Everything I own in my life came from recruiting and the people that I placed in hospitals and practices across the United States. But being a little crazy, I once again decided I needed a new challenge and in 2006 left my position as Director of Physician Recruiting and started my own firm. I thought there may be a better way to recruit and wanted to control my direction, lifestyle, and business. I have learned more about recruiting by going out on my own than I ever did in a firm. But the firm gave me a strong foundation and lots of friends and contacts.
In 2009 I started creating direct marketing campaigns for myself and some other recruiting firms. Then for some hospitals and corporate recruiters. And now for larger systems. Direct mail is an old but valuable sourcing tool that gets beat up at times, but not by the ones that use it correctly. Some very successful firms use our services and we really enjoy helping them get their advertisements directly into the hands of potential candidates. I like to use all the tools available to me and I made a business out of this one.

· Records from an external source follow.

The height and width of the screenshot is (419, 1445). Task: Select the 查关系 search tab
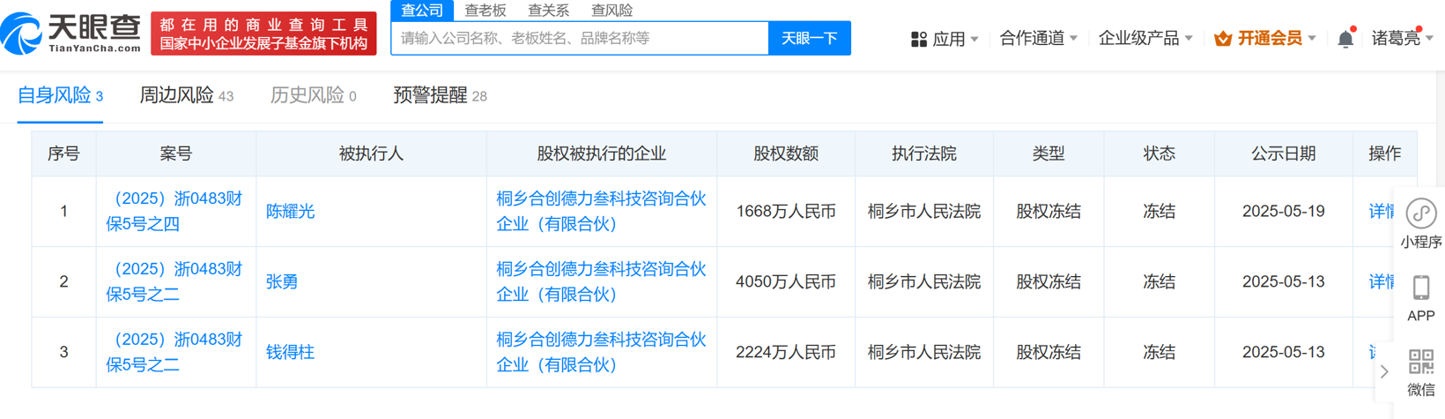coord(548,11)
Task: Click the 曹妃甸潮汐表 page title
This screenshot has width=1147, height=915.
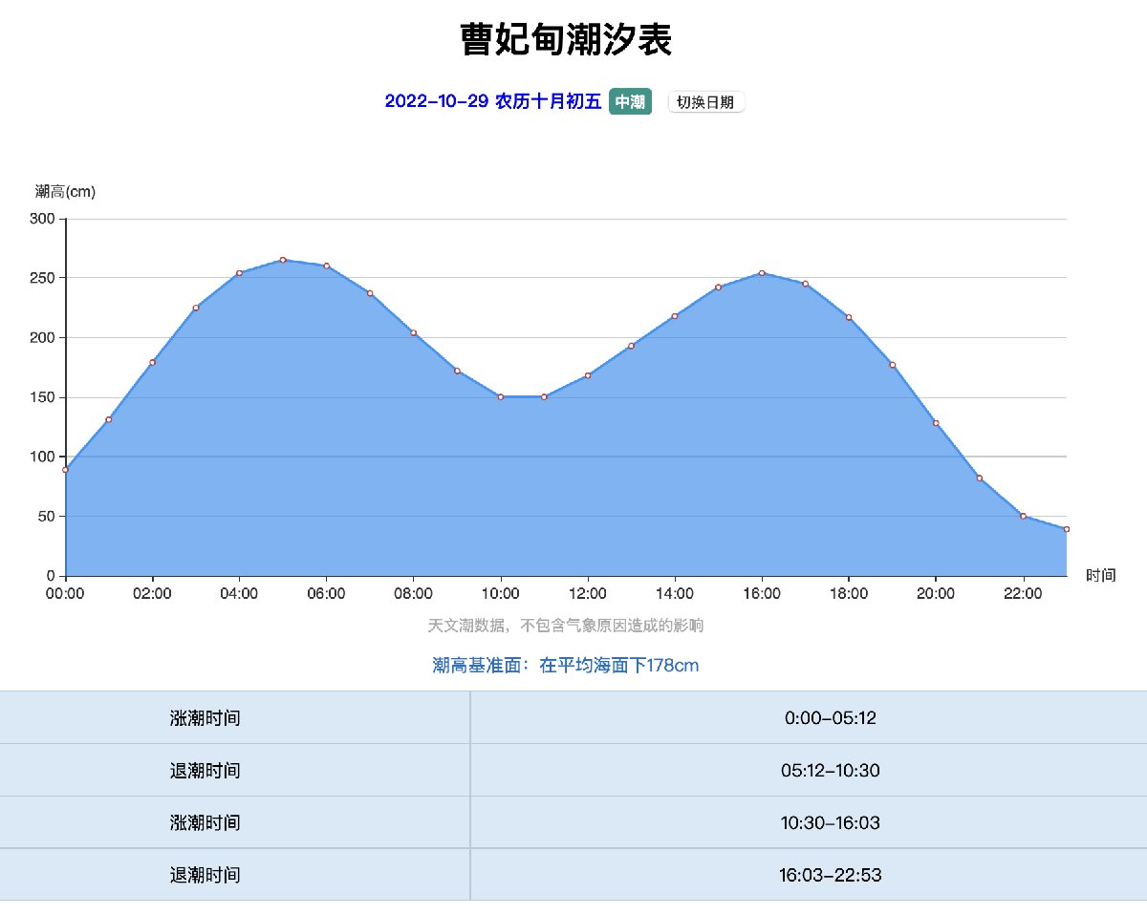Action: click(566, 40)
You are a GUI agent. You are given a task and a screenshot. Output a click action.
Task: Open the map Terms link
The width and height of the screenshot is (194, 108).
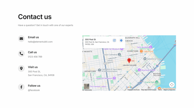click(x=160, y=90)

In 2010, Tim and I wanted to do more for recruiting and started up RecruitingDaily to hopefully share what we could in our own place, in our own way. We are not experts nor claim to be. But we are tried and true in the trenches recruiters who both have leadership and training experience. We thought we could share our stories, habits, and knowledge to anyone that may want it. Thankfully some of you do! Just knowing someone reads our posts was good for me. And Tim is great at finding great industry relevant topics and sharing them with everyone. I like to think we are having fun.

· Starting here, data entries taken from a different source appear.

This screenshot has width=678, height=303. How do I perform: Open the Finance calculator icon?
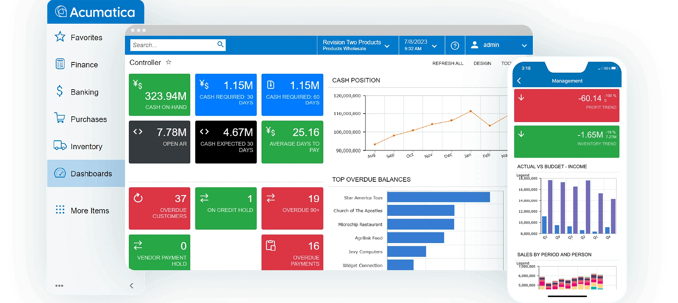click(60, 64)
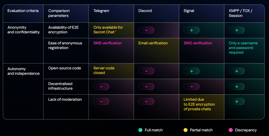Click XMPP plus badge in Lack of moderation row

click(237, 102)
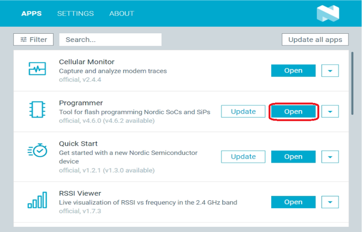Open the Filter options

pyautogui.click(x=33, y=39)
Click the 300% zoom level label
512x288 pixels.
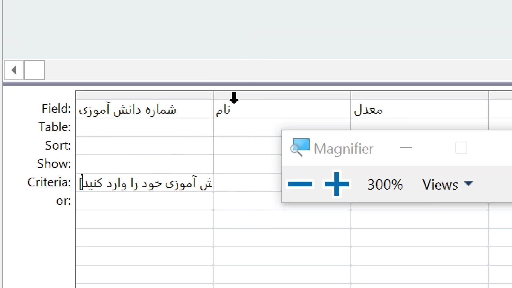(x=385, y=185)
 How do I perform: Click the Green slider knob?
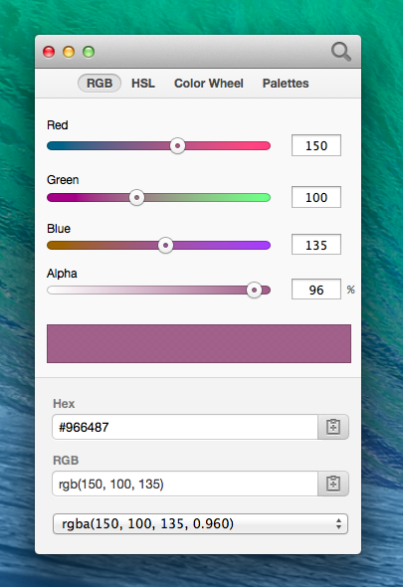136,197
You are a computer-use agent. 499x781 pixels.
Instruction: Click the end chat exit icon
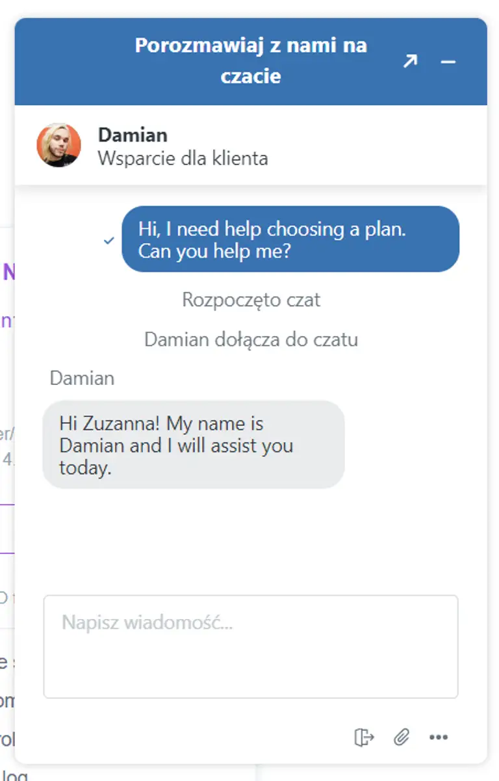365,737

Then 2011, that is when RecruitingBlogs came along. Almost a year to the day from when we started RecruitingDaily did we win the bid for RBC. I had been a fan of the bloggers on RBC and would post from time to time but when I read that the social community was up for sale, Tim and I knew we wanted to own RecruitingBlogs. It has only been a few months but I have once again learned so much from so many that I know RBC is going to be a great venture!

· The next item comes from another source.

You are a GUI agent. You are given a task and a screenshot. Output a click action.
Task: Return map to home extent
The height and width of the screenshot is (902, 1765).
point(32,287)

Looking back I would do it all over again. If I was going to talk to a young person about the industry I would tell them that it is a perfect choice to try your hand at, to go get good training, and don’t worry if you don’t succeed right away because most don’t. But you can make a living at it. A few make a lot more than that and what you really need to succeed is hard work, the ability to figure things out on your own, people skills, organizational skills, integrity, and the will to succeed. The barrier to entry is low, but the barrier to success is high. I think that is why so many jump into recruiting when the other job markets soften up. The "if they can do it so can I" theory. And that is why so many leave so often too. But for a lot of us recruiting is in our blood and I am here to donate some whenever I can.
My path is one of hundreds of stories I have heard over the years. I always like to hear the stories others have on how they got into the business. What is your career path to recruiting? We would love to hear it.